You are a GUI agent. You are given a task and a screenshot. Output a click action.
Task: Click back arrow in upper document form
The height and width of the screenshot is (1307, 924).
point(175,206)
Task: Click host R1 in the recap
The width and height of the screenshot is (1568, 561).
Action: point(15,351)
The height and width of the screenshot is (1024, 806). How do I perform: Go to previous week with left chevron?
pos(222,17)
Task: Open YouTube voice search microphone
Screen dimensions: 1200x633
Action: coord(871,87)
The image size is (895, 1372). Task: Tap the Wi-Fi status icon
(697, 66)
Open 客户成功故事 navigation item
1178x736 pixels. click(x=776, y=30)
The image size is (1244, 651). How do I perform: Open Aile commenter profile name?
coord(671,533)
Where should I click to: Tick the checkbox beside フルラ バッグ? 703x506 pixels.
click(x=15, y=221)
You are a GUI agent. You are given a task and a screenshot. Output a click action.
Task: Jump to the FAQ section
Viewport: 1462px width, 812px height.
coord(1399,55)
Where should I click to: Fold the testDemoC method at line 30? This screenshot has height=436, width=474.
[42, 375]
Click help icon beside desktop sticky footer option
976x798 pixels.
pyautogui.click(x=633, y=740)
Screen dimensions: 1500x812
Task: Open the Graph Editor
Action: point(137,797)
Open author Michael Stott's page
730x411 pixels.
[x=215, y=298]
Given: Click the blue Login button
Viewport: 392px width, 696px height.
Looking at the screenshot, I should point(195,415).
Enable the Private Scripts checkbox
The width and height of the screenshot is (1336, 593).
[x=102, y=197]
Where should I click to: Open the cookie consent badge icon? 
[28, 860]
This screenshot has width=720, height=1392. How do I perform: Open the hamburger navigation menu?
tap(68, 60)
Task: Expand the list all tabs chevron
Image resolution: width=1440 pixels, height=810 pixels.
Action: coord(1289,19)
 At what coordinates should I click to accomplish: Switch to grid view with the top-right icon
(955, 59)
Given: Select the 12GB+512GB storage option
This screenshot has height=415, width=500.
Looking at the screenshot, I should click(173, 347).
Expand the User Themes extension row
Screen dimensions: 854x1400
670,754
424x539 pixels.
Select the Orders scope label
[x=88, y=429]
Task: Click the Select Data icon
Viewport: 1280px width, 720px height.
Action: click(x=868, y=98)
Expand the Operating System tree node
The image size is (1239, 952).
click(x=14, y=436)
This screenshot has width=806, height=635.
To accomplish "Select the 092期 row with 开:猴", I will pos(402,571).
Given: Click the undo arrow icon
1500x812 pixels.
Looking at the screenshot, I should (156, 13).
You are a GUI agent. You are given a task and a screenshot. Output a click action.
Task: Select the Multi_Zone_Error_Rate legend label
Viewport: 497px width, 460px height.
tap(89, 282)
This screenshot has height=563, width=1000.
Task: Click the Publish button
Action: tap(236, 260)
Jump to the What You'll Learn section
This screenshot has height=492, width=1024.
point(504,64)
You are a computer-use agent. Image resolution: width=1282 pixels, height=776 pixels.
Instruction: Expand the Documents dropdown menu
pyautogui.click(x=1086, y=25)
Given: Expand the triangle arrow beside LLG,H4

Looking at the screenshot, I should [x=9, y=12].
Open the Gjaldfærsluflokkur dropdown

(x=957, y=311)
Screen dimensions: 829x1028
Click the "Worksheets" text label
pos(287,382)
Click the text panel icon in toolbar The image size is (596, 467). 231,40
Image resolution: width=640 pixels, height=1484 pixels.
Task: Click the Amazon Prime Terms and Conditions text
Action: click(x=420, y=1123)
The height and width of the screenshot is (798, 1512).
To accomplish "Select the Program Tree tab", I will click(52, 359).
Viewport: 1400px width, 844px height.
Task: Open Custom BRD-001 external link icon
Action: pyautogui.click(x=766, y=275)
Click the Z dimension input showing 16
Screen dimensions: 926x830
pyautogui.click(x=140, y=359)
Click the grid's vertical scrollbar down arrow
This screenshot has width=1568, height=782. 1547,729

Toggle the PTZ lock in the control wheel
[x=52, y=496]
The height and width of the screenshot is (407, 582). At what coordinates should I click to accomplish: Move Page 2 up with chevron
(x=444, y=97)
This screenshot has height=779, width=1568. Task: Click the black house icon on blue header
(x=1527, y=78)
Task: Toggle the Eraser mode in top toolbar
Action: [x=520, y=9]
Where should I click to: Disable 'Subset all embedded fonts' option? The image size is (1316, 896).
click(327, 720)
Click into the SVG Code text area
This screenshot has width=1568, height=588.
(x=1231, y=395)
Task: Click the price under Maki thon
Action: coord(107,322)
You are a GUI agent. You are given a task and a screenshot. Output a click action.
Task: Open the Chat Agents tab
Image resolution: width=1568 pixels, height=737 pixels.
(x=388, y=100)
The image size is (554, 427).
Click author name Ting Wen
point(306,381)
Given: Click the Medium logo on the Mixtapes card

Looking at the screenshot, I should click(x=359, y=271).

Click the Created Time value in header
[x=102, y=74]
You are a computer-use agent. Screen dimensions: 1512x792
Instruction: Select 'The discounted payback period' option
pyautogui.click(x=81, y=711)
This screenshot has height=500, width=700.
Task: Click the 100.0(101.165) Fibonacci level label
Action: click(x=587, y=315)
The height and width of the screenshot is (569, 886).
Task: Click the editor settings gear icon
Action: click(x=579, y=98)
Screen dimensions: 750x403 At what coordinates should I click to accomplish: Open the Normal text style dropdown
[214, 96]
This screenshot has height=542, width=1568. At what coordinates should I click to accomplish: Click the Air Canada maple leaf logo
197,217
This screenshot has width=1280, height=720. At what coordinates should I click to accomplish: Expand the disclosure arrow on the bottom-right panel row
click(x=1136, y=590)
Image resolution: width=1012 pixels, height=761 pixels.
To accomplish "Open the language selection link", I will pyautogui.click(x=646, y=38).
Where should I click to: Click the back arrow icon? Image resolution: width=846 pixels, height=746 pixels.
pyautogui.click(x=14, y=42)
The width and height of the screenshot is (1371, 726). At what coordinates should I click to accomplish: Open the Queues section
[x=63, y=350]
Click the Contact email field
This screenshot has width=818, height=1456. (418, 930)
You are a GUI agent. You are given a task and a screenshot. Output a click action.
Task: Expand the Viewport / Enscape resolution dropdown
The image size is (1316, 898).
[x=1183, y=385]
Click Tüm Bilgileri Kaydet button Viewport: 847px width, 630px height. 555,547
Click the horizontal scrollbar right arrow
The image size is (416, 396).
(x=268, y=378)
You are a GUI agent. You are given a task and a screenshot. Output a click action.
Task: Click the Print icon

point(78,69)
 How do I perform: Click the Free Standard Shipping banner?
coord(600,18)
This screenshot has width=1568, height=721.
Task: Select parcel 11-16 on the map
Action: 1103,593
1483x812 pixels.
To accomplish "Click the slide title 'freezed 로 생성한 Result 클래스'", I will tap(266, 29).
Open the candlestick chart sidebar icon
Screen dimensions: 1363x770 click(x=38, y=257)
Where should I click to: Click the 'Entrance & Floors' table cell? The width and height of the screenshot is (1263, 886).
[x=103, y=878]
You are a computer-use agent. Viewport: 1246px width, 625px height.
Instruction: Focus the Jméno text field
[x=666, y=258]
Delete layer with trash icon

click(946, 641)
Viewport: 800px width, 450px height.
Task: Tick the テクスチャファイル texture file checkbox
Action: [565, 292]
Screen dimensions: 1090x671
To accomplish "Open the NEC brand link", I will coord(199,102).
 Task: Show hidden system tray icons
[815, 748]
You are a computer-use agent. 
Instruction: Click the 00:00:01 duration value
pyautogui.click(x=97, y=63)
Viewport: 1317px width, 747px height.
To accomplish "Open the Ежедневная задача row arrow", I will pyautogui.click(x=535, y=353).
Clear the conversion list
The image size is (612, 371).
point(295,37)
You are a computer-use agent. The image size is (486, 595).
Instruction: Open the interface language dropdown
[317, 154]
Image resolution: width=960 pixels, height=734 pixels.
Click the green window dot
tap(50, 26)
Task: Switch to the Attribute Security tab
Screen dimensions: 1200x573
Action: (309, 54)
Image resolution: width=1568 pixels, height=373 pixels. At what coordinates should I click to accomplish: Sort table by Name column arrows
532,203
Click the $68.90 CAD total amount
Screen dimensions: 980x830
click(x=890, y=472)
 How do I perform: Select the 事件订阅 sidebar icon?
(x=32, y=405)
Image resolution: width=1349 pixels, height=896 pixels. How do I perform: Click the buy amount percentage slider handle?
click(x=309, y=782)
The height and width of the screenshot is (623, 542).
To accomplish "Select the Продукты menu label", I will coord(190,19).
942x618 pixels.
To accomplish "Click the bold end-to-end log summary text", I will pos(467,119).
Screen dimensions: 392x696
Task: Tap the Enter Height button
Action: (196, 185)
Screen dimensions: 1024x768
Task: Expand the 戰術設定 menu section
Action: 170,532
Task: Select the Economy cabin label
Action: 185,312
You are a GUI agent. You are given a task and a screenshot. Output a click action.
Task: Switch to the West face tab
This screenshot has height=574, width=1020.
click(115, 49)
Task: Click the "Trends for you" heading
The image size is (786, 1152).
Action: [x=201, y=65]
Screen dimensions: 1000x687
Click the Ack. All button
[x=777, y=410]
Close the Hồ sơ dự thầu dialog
+--
## EXERCISE DESCRIPTION:
Go back to the listing above. Copy word for word the lines from the one with "Task: Open YouTube voice search microphone" through the one with "Task: Click the Select Data icon", and nothing more.

## PROBLEM SOLUTION:
Task: Open YouTube voice search microphone
Screen dimensions: 1200x633
Action: coord(871,87)
The image size is (895, 1372). Task: Tap the Wi-Fi status icon
(697, 66)
Open 客户成功故事 navigation item
1178x736 pixels. click(x=776, y=30)
The image size is (1244, 651). How do I perform: Open Aile commenter profile name?
coord(671,533)
Where should I click to: Tick the checkbox beside フルラ バッグ? 703x506 pixels.
click(x=15, y=221)
You are a GUI agent. You are given a task and a screenshot. Output a click action.
Task: Jump to the FAQ section
Viewport: 1462px width, 812px height.
coord(1399,55)
Where should I click to: Fold the testDemoC method at line 30? This screenshot has height=436, width=474.
[42, 375]
Click help icon beside desktop sticky footer option
976x798 pixels.
pyautogui.click(x=633, y=740)
Screen dimensions: 1500x812
Task: Open the Graph Editor
Action: point(137,797)
Open author Michael Stott's page
730x411 pixels.
[x=215, y=298]
Given: Click the blue Login button
Viewport: 392px width, 696px height.
Looking at the screenshot, I should point(195,415).
Enable the Private Scripts checkbox
The width and height of the screenshot is (1336, 593).
[x=102, y=197]
Where should I click to: Open the cookie consent badge icon? 
[28, 860]
This screenshot has width=720, height=1392. How do I perform: Open the hamburger navigation menu?
tap(68, 60)
Task: Expand the list all tabs chevron
Image resolution: width=1440 pixels, height=810 pixels.
Action: coord(1289,19)
 At what coordinates should I click to accomplish: Switch to grid view with the top-right icon
(955, 59)
Given: Select the 12GB+512GB storage option
This screenshot has height=415, width=500.
Looking at the screenshot, I should click(173, 347).
Expand the User Themes extension row
Screen dimensions: 854x1400
670,754
424x539 pixels.
Select the Orders scope label
[x=88, y=429]
Task: Click the Select Data icon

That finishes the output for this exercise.